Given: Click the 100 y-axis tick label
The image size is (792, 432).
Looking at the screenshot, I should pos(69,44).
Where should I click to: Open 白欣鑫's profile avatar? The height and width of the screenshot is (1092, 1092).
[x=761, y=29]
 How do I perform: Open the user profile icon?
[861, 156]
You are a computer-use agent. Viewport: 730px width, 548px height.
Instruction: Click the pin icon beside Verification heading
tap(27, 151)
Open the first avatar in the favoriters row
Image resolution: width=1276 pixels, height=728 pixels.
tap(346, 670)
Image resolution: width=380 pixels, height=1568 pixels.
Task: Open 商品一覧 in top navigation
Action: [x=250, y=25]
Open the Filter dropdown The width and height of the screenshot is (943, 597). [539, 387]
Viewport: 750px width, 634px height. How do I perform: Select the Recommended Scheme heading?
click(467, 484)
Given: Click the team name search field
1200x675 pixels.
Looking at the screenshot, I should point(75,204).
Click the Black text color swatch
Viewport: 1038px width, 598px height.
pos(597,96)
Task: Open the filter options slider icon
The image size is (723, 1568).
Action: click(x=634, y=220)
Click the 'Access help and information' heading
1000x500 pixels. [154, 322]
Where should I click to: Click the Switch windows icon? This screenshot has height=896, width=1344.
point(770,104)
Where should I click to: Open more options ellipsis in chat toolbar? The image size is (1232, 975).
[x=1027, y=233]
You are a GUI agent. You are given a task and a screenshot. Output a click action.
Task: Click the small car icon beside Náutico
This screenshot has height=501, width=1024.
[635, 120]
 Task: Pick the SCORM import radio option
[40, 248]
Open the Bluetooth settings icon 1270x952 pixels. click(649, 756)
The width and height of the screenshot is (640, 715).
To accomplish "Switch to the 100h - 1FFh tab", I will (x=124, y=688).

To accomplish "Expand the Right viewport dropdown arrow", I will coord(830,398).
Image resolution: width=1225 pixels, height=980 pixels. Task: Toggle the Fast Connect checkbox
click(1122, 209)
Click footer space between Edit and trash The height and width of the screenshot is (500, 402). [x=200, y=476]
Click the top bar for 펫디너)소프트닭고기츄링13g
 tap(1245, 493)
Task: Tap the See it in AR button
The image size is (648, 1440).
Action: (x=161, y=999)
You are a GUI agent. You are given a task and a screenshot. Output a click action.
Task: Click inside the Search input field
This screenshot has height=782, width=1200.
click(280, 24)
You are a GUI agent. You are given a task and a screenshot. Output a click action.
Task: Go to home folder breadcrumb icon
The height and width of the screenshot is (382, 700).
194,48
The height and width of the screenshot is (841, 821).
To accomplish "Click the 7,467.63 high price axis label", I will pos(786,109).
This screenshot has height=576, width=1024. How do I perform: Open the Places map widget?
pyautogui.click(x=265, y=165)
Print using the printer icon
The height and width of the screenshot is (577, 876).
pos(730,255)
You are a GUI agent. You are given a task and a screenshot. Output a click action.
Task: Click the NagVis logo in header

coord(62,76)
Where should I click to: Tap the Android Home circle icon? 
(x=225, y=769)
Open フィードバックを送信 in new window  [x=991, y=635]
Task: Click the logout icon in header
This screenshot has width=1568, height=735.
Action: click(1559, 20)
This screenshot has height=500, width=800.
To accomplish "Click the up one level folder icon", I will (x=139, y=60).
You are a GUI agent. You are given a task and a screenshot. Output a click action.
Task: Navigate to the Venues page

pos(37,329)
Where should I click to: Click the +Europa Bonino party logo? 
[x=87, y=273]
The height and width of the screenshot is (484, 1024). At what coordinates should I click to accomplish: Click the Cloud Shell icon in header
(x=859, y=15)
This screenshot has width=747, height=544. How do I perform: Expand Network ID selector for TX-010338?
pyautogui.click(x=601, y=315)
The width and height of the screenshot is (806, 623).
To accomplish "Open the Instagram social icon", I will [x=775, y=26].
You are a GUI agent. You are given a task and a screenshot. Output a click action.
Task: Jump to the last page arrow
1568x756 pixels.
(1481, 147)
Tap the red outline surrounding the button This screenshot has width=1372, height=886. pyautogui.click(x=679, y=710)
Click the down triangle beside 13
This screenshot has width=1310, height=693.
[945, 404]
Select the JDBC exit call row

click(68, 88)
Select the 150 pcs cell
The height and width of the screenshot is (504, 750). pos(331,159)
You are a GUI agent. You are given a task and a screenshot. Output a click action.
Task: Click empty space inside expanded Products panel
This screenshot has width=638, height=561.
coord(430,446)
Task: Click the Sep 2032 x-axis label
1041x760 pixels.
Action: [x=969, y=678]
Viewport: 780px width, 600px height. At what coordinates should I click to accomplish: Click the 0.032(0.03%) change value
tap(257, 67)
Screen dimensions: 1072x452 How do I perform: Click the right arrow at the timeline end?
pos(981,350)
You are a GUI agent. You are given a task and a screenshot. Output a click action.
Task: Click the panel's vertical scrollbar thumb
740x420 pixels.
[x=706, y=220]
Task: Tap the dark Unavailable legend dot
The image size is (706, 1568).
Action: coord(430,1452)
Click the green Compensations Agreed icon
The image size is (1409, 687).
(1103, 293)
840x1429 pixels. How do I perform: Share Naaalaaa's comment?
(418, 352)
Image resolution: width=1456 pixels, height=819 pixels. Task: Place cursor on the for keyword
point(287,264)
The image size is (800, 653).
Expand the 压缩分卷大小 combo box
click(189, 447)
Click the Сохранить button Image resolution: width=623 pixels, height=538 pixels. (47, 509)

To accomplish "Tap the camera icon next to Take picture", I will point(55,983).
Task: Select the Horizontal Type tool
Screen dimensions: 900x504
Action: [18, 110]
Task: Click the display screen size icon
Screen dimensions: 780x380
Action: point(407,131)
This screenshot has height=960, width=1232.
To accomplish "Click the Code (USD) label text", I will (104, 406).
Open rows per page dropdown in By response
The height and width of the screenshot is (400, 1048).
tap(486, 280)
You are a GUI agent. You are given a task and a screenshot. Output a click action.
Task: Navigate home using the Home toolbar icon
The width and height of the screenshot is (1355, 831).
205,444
***
- [Exercise prompt]:
All lines that include the word "using" must be copied from the material above.

- [Answer area]:
Print using the printer icon
Task: Navigate home using the Home toolbar icon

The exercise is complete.